The Org community is very open to suggestions for improvement. If anyone
has specific suggestions for improvements to Org, instead of vague
pronouncements about alleged failures, then please send them to the Org
mailing list.

This is exactly what this discussion is NOT about.  Org's design is a
fait accompli, and no one in their right mind will come up with
suggestions to redesign it.  Once again, this is not about some flaw
in Org, it's about design principles of large Emacs packages.

No, the discussion hasn't been about large Emacs packages, it has focused on Org. No other packages have been mentioned.

it appears to me that perhaps incorporating Org into official Emacs
was the failure

Now, this is uncalled-for, and factually incorrect.

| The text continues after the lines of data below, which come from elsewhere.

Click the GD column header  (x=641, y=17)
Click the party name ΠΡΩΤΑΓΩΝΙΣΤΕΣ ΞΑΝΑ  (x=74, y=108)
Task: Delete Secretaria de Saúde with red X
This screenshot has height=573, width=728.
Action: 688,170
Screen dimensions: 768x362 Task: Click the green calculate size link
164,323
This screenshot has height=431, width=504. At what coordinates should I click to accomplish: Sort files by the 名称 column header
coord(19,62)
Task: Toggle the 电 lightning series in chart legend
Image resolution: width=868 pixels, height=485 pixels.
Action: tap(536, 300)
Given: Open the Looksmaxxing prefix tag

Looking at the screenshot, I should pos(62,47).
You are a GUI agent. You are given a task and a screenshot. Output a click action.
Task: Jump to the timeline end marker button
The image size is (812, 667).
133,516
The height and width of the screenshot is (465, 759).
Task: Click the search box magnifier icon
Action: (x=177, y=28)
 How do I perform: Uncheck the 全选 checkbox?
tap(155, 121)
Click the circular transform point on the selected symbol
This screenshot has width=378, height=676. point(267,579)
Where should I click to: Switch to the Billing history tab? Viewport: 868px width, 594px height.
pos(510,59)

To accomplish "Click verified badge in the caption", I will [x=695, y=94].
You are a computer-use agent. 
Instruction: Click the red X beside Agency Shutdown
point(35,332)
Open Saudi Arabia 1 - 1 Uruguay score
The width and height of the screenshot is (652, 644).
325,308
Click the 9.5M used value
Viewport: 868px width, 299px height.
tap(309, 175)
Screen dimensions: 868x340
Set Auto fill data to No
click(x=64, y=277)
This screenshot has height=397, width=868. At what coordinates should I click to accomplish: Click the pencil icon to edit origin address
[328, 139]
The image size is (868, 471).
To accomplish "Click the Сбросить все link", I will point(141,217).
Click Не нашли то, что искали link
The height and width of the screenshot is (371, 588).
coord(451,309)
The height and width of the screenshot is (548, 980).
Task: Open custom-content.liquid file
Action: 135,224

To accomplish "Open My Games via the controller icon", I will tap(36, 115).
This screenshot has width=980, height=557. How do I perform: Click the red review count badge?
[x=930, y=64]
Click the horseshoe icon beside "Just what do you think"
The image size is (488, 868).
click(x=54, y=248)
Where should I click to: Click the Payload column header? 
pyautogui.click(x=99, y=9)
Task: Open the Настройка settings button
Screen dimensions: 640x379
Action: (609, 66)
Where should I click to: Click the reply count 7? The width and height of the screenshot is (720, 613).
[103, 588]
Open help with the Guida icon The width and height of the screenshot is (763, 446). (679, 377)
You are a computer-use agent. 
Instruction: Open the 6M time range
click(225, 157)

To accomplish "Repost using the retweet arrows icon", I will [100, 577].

I did not mean that Org was unsuccessfully incorporated into Emacs. Such a claim would be false. What I meant was that the repeated attacks on Org (on this thread and others) from a tiny segment of the Emacs community have made some Org users (such as myself and a few of my friends) regret the merging of Org into Emacs. From my perspective, the incorporation was a failure because a small number of influential people clearly do not accept Org and have offered no constructive ways of making it better. If I had the technical ability, I would fork Org and start another project outside of Emacs.